#### [What to work on]
Carry on the biography of Hymmi Airisto from its last sentence, not the data that follows it.

# Start of Article

Hymmi Lenita Aulikki Airisto (born 1 January 1937 in Helsinki, Finland) is a Finnish business leader, promoter of Finnish industrial and cultural exports, TV journalist and author.

Biography

Maiden of Finland
Airisto began her public career in 1954, when she became Maiden of Finland, nominated by the Disabled War Veterans' Association of Finland. Her duties involved raising funds for the rehabilitation of men, who had been severely wounded in the Winter War and Continuation War in the late 1930s and early 1940s, to help them return to a normal life.

Education
Working as a fashion model gained Airisto the financial means for pursuing academic studies in Finland and abroad. She earned a Bachelor of Science, BSc degree from the Swedish-speaking Hanken School of Economics in Helsinki, Finland, and studied TV journalism at the BBC and ITV studios in London, with RTF in Paris and with German TV channels in Hamburg, Munich and Berlin. Airisto also studied at Stanford University in California. Her studies concluded with practical experience at various TV studios in Los Angeles, including an internship with the show of Steve Allen. He also asked her to join him live on air to tell American TV viewers about Finland and Finns on the NBC channel.

Career
Airisto had a career as a TV journalist for over 30 years, and she has appeared on more than 300 prime time current affairs shows over the years. She has also produced, designed and carried out export promotions for both individual companies and the export industry in general all around the world, the first promotion campaigns aimed at the international media and customers taking place in the 1960s. Airisto has also given lectures based on her several books at universities, schools of economics and other academic educational institutions for many years.

# End of Article
# Start of Data section

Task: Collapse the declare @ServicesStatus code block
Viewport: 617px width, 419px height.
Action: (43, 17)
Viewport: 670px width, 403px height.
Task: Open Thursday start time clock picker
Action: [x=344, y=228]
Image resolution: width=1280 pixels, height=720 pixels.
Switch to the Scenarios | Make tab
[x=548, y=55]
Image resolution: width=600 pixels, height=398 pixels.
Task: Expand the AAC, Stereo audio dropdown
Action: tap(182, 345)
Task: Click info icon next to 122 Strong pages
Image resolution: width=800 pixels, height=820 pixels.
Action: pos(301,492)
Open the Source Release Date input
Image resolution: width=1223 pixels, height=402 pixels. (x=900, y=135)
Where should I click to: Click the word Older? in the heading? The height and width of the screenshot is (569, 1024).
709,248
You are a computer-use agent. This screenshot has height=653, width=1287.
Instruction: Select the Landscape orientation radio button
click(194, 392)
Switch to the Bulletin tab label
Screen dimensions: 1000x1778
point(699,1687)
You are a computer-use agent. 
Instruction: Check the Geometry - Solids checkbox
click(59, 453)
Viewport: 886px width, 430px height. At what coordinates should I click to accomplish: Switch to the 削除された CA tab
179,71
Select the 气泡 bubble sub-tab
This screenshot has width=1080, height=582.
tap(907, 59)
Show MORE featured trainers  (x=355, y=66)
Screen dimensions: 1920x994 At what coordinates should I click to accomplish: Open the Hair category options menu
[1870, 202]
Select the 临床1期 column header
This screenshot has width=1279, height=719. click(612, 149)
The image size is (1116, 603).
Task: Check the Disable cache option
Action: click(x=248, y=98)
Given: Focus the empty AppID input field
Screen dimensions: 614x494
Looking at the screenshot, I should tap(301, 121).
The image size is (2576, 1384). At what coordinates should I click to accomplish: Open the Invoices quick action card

# End of Data section

#### [Answer]
Accolades
In 2008, Airisto's influence in Finland was verified by a survey commissioned from Taloustutkimus – she ranked among the ten most influential women in the country. Airisto has also been nominated as Woman of the Year and decorated with the Knight, First Class of the Order of the Lion of Finland.

Other
Airisto is a very public figure who often has been an opinion-maker in even very mundane things, such as style and etiquette. She is arguably best known to the public for having made wearing tennis socks with a suit socially unacceptable in Finland in the 1980s, a practice that up to then was a common practice for Finnish businessmen abroad. Later she has among other things criticized politicians, such as Matti Vanhanen, for insufficient language skills.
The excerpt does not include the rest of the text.